Seven of the world’s top 10 economies by 2030 will likely be current emerging markets.
The prediction for a shake-up of the world’s gross domestic product rankings comes in new long-term forecasts by Standard Chartered Plc, which includes a projection for China to become the largest economy by 2020, using purchasing power parity exchange rates and nominal GDP.
India will likely be larger than the US in the same time period while Indonesia will break into the top 5 economies.
“Our long-term growth forecasts are underpinned by one key principle: countries’ share of world GDP should eventually converge with their share of the world’s population, driven by the convergence of per-capita GDP between advanced and emerging economies,” Standard Chartered economists led by David Mann wrote in a note.

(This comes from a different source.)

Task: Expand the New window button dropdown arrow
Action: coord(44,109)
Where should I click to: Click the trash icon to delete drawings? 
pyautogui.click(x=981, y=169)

They project trend growth for India to accelerate to 7.8 percent by the 2020s while China’s will moderate to 5 percent by 2030 reflecting a natural slowdown given the economy’s size.
Asia’s share of global GDP, which rose to 28 percent last year from 20 percent in 2010, will likely reach 35 percent by 2030 — matching that of the euro area and US combined.
Here are some other findings from Standard Chartered’s economists:
Waning reform momentum in emerging markets weighs on productivity growth.
The end of the quantitative easing era may mean more pressure on economies to reform and revive productivity trends.
The middle-class is at a tipping point, with a majority of the world’s population entering that income group by 2020
Middle-class growth driven by urbanisation and education should help counter the effects of the rapid population ageing trend in many economies, including China.